夜着を羽織った姿のままで、アウローラは外に出てみた。梢の陰から、様子をそっと覗いてみる。
「また、やってるわね」
ヴァルフリードが毎朝に日課として行っている鍛錬だ。素振り五百本、それに、懸垂五十回。
一度、ヴァルフリードの愛用している長槍を握らせてもらったことがある。渡された瞬間に、取り落としかけたほどの重量だった。あれを戦場で自在に振り回すというのだから、理解ができない。
寝室の窓から、ひたすら槍の素振りを反復するヴァルフリードの様子をぼんやりと見つめていた。
別に、素肌から滴る汗が陽光を金色に弾いているだとか、厚みのある肩から締まった腰までの、砂時計を半分に割ったような稜線だとかを見ているわけではないのだ。
ただ、ヴァルフリードにとって、あの鍛錬は一日の活動をする上での調律のようなものなのだろう、と勝手に想像していただけだ。
反復行動といえば。
あの晩、あの腰のえげつない捻転を連想しかけてしまい、頬が熱くなった。まだ張り詰めたように冷たい朝の空気が、いっそう沁みる。
(朝から何考えてるのっ)
両頬を手でばしばしと叩く。これでは朝から痴女である。
アウローラは、彼の鍛錬を眺めながら、ある一つの重要なことについて思案に耽っていた。
──皇位継承ゲーム。
あれをフィリベルト帝が出題した意図を考えていた。
まず、はっきりと分かっているのは、三人の出生順。
すなわち、第一位ヴァルフリード、第二位アガーテ、第三位イザークという順番。
次に、フィリベルトの一人娘アガーテ皇女に継承の意思はないこと。
そして、フィリベルト帝は何らかの意図があって、この順番ではないと理由付きで証明しろと言っていること。
最後に、フィリベルト帝は、ヴァルフリードが継承を辞退する廃嫡の意思を応援したいそぶりを見せていること。
どうにも引っかかることが多い。自分はまだ、フィリベルト帝の言う「デュランツェ皇家の闇」とやらについて、片鱗も理解してはいないのでは、と。

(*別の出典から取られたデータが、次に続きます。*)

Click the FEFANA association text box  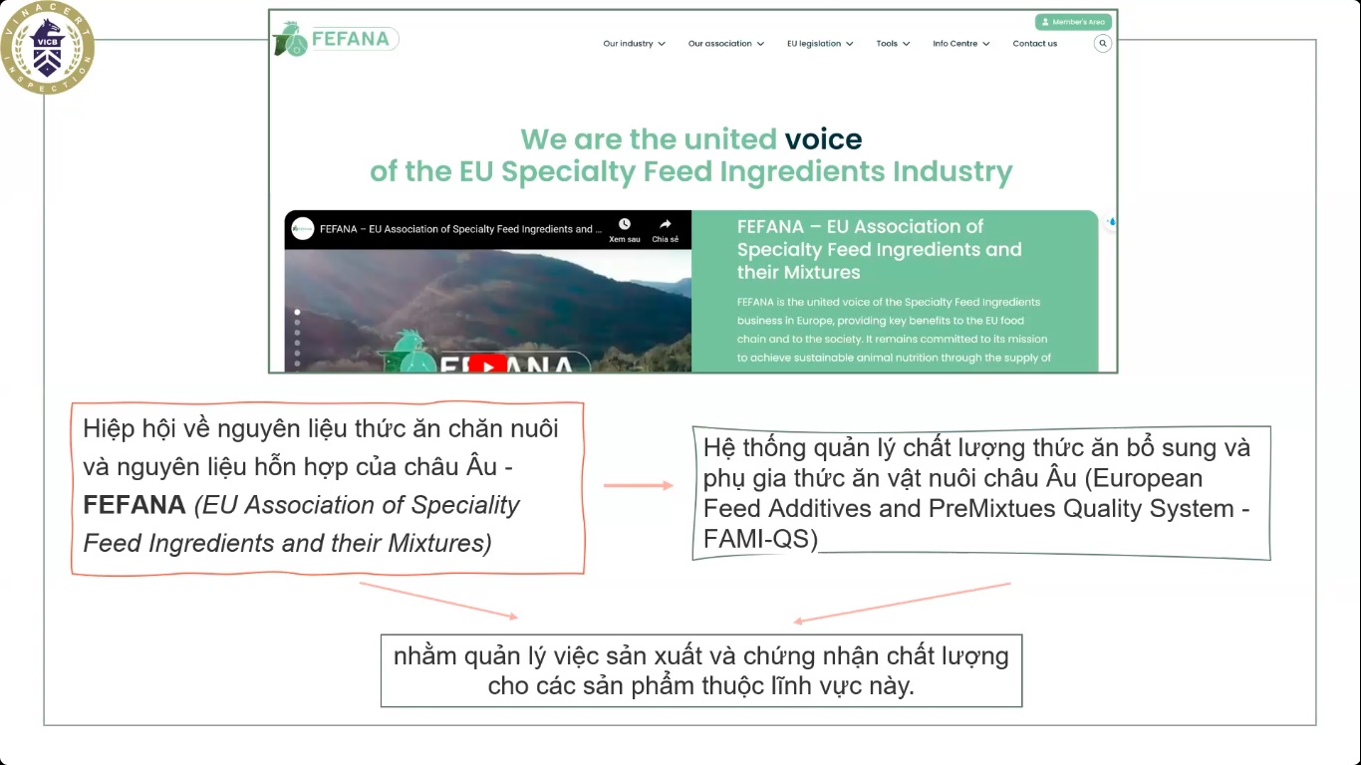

我が子を帝位に就けたくない親など、いないはずだ。ヴァルフリードとイザークは、フィリベルト帝にとって弟ジルヴァンの子、つまり甥。圧倒的に実娘アガーテを推していたはず。確かに、アガーテを帝位に就けたいのなら、甥ヴァルフリードの辞退を応援するのに、矛盾はないはずなのだが。
だというのに、やはり、何かが、引っかかる。
(……あ)
アウローラが思案しているうちに、彼がそばに置いてあった桶を頭の上からひっくり返し、ばしゃんと冷水を浴びた。濡れた緋髪から落ちる雫が胸元の隙間へと吸い込まれていく様子まで、克明に見てしまった。
「見られていると、集中が著しく阻害されるのだが」
彼がようやく振り返って、こちらを見た。槍を握るあの手が、あの晩は、まるで楽器を奏でるようにアウローラを弄んでいた。
「や、やかましい。朝餉にしますわよ」
「そうだな」
微笑む彼は、髪を拭いていたタオルを肩にかけ、無造作に桶を掴んで、井戸のそばに桶を置き戻した。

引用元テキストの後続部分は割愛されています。